§ Work order
I'd like every record given again exactly, please.
═══ Available data ═══
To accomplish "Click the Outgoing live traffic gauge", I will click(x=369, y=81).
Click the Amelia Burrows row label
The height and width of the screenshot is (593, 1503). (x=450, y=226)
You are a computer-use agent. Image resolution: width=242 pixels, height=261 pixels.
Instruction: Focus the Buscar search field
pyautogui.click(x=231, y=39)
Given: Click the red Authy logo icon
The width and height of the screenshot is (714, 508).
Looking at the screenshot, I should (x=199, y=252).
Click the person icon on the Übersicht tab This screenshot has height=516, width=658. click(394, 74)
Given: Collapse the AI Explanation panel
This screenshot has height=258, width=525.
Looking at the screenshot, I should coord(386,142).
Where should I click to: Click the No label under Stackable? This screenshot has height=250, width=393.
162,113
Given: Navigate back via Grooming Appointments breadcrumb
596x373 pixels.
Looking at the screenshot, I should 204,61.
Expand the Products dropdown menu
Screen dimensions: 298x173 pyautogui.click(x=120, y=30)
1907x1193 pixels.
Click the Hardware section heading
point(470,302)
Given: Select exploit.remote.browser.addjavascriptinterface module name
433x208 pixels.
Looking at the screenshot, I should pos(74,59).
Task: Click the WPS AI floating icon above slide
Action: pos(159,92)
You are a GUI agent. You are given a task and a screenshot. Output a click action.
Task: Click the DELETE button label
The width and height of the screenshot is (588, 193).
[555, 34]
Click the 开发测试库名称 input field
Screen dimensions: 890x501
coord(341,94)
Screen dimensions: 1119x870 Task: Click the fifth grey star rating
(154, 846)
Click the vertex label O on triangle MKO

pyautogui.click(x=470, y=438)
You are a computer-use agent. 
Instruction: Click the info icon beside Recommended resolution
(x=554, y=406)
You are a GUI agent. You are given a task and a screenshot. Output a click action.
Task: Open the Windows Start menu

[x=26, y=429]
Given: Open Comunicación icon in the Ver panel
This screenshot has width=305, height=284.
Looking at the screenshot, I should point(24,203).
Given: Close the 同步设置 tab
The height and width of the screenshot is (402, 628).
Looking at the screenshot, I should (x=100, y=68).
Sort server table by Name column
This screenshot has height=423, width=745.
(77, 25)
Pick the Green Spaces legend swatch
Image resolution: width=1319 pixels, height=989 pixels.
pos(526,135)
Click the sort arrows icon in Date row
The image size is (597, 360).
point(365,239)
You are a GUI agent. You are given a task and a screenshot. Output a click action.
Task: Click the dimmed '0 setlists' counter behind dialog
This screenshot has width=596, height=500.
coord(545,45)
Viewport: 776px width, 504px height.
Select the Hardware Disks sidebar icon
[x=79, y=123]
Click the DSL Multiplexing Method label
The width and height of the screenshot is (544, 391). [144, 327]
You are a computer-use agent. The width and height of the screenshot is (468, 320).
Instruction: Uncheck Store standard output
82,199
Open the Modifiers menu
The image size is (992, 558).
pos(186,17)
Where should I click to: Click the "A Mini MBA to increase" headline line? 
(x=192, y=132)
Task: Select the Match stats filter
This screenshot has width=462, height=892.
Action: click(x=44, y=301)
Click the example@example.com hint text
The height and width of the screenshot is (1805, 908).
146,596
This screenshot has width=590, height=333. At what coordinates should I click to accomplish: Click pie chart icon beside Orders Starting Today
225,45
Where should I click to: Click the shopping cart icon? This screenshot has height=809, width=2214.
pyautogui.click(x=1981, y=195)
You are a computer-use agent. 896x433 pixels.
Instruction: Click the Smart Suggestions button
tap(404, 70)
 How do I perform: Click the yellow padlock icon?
═══
§ Response
To accomplish "Click the Outgoing live traffic gauge", I will click(x=369, y=81).
Click the Amelia Burrows row label
The height and width of the screenshot is (593, 1503). (x=450, y=226)
You are a computer-use agent. Image resolution: width=242 pixels, height=261 pixels.
Instruction: Focus the Buscar search field
pyautogui.click(x=231, y=39)
Given: Click the red Authy logo icon
The width and height of the screenshot is (714, 508).
Looking at the screenshot, I should (x=199, y=252).
Click the person icon on the Übersicht tab This screenshot has height=516, width=658. click(394, 74)
Given: Collapse the AI Explanation panel
This screenshot has height=258, width=525.
Looking at the screenshot, I should coord(386,142).
Where should I click to: Click the No label under Stackable? This screenshot has height=250, width=393.
162,113
Given: Navigate back via Grooming Appointments breadcrumb
596x373 pixels.
Looking at the screenshot, I should 204,61.
Expand the Products dropdown menu
Screen dimensions: 298x173 pyautogui.click(x=120, y=30)
1907x1193 pixels.
Click the Hardware section heading
point(470,302)
Given: Select exploit.remote.browser.addjavascriptinterface module name
433x208 pixels.
Looking at the screenshot, I should pos(74,59).
Task: Click the WPS AI floating icon above slide
Action: pos(159,92)
You are a GUI agent. You are given a task and a screenshot. Output a click action.
Task: Click the DELETE button label
The width and height of the screenshot is (588, 193).
[555, 34]
Click the 开发测试库名称 input field
Screen dimensions: 890x501
coord(341,94)
Screen dimensions: 1119x870 Task: Click the fifth grey star rating
(154, 846)
Click the vertex label O on triangle MKO

pyautogui.click(x=470, y=438)
You are a computer-use agent. 
Instruction: Click the info icon beside Recommended resolution
(x=554, y=406)
You are a GUI agent. You are given a task and a screenshot. Output a click action.
Task: Open the Windows Start menu

[x=26, y=429]
Given: Open Comunicación icon in the Ver panel
This screenshot has width=305, height=284.
Looking at the screenshot, I should point(24,203).
Given: Close the 同步设置 tab
The height and width of the screenshot is (402, 628).
Looking at the screenshot, I should (x=100, y=68).
Sort server table by Name column
This screenshot has height=423, width=745.
(77, 25)
Pick the Green Spaces legend swatch
Image resolution: width=1319 pixels, height=989 pixels.
pos(526,135)
Click the sort arrows icon in Date row
The image size is (597, 360).
point(365,239)
You are a GUI agent. You are given a task and a screenshot. Output a click action.
Task: Click the dimmed '0 setlists' counter behind dialog
This screenshot has width=596, height=500.
coord(545,45)
Viewport: 776px width, 504px height.
Select the Hardware Disks sidebar icon
[x=79, y=123]
Click the DSL Multiplexing Method label
The width and height of the screenshot is (544, 391). [144, 327]
You are a computer-use agent. The width and height of the screenshot is (468, 320).
Instruction: Uncheck Store standard output
82,199
Open the Modifiers menu
The image size is (992, 558).
pos(186,17)
Where should I click to: Click the "A Mini MBA to increase" headline line? 
(x=192, y=132)
Task: Select the Match stats filter
This screenshot has width=462, height=892.
Action: click(x=44, y=301)
Click the example@example.com hint text
The height and width of the screenshot is (1805, 908).
146,596
This screenshot has width=590, height=333. At what coordinates should I click to accomplish: Click pie chart icon beside Orders Starting Today
225,45
Where should I click to: Click the shopping cart icon? This screenshot has height=809, width=2214.
pyautogui.click(x=1981, y=195)
You are a computer-use agent. 896x433 pixels.
Instruction: Click the Smart Suggestions button
tap(404, 70)
 How do I perform: Click the yellow padlock icon?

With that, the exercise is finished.